▶ [Exercise materials]
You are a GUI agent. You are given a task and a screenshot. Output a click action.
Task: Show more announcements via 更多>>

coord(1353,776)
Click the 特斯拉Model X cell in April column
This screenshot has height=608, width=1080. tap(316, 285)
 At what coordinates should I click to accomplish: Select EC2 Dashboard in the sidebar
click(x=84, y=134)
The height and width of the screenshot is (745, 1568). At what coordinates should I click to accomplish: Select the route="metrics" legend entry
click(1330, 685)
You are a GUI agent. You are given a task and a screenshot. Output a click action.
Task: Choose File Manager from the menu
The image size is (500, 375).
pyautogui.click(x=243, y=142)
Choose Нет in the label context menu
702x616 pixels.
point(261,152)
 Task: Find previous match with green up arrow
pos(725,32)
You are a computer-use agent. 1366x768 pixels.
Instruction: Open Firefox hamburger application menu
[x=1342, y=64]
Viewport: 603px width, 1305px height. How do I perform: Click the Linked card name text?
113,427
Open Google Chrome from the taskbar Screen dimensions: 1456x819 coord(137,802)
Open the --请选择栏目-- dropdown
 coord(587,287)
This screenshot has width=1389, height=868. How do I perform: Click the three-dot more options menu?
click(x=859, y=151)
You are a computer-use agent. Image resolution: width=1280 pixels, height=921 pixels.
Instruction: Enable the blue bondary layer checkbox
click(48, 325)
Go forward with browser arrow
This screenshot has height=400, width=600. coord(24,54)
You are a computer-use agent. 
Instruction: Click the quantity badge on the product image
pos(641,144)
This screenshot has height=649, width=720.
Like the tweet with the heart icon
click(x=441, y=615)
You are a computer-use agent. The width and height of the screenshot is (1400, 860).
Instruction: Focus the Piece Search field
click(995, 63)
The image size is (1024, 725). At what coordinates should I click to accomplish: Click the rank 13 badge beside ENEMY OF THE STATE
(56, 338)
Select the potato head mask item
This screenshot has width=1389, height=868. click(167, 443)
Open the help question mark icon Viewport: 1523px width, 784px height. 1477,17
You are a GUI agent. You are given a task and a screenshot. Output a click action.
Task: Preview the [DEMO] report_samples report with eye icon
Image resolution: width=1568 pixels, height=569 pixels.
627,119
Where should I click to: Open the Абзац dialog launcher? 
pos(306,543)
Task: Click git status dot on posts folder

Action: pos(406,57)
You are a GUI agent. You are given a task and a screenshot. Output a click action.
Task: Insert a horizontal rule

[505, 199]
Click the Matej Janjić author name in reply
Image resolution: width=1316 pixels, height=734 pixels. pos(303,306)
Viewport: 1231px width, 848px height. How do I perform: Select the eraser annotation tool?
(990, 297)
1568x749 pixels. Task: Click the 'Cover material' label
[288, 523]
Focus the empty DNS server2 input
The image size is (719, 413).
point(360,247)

▶ [Description of the task]
Repeat the material exactly, please, so that each line matches its source.

▶ [Written reply]
You are a GUI agent. You are given a task and a screenshot. Output a click action.
Task: Show more announcements via 更多>>

coord(1353,776)
Click the 特斯拉Model X cell in April column
This screenshot has height=608, width=1080. tap(316, 285)
 At what coordinates should I click to accomplish: Select EC2 Dashboard in the sidebar
click(x=84, y=134)
The height and width of the screenshot is (745, 1568). At what coordinates should I click to accomplish: Select the route="metrics" legend entry
click(1330, 685)
You are a GUI agent. You are given a task and a screenshot. Output a click action.
Task: Choose File Manager from the menu
The image size is (500, 375).
pyautogui.click(x=243, y=142)
Choose Нет in the label context menu
702x616 pixels.
point(261,152)
 Task: Find previous match with green up arrow
pos(725,32)
You are a computer-use agent. 1366x768 pixels.
Instruction: Open Firefox hamburger application menu
[x=1342, y=64]
Viewport: 603px width, 1305px height. How do I perform: Click the Linked card name text?
113,427
Open Google Chrome from the taskbar Screen dimensions: 1456x819 coord(137,802)
Open the --请选择栏目-- dropdown
 coord(587,287)
This screenshot has width=1389, height=868. How do I perform: Click the three-dot more options menu?
click(x=859, y=151)
You are a computer-use agent. Image resolution: width=1280 pixels, height=921 pixels.
Instruction: Enable the blue bondary layer checkbox
click(48, 325)
Go forward with browser arrow
This screenshot has height=400, width=600. coord(24,54)
You are a computer-use agent. 
Instruction: Click the quantity badge on the product image
pos(641,144)
This screenshot has height=649, width=720.
Like the tweet with the heart icon
click(x=441, y=615)
You are a computer-use agent. The width and height of the screenshot is (1400, 860).
Instruction: Focus the Piece Search field
click(995, 63)
The image size is (1024, 725). At what coordinates should I click to accomplish: Click the rank 13 badge beside ENEMY OF THE STATE
(56, 338)
Select the potato head mask item
This screenshot has width=1389, height=868. click(167, 443)
Open the help question mark icon Viewport: 1523px width, 784px height. 1477,17
You are a GUI agent. You are given a task and a screenshot. Output a click action.
Task: Preview the [DEMO] report_samples report with eye icon
Image resolution: width=1568 pixels, height=569 pixels.
627,119
Where should I click to: Open the Абзац dialog launcher? 
pos(306,543)
Task: Click git status dot on posts folder

Action: pos(406,57)
You are a GUI agent. You are given a task and a screenshot. Output a click action.
Task: Insert a horizontal rule

[505, 199]
Click the Matej Janjić author name in reply
Image resolution: width=1316 pixels, height=734 pixels. pos(303,306)
Viewport: 1231px width, 848px height. How do I perform: Select the eraser annotation tool?
(990, 297)
1568x749 pixels. Task: Click the 'Cover material' label
[288, 523]
Focus the empty DNS server2 input
The image size is (719, 413).
point(360,247)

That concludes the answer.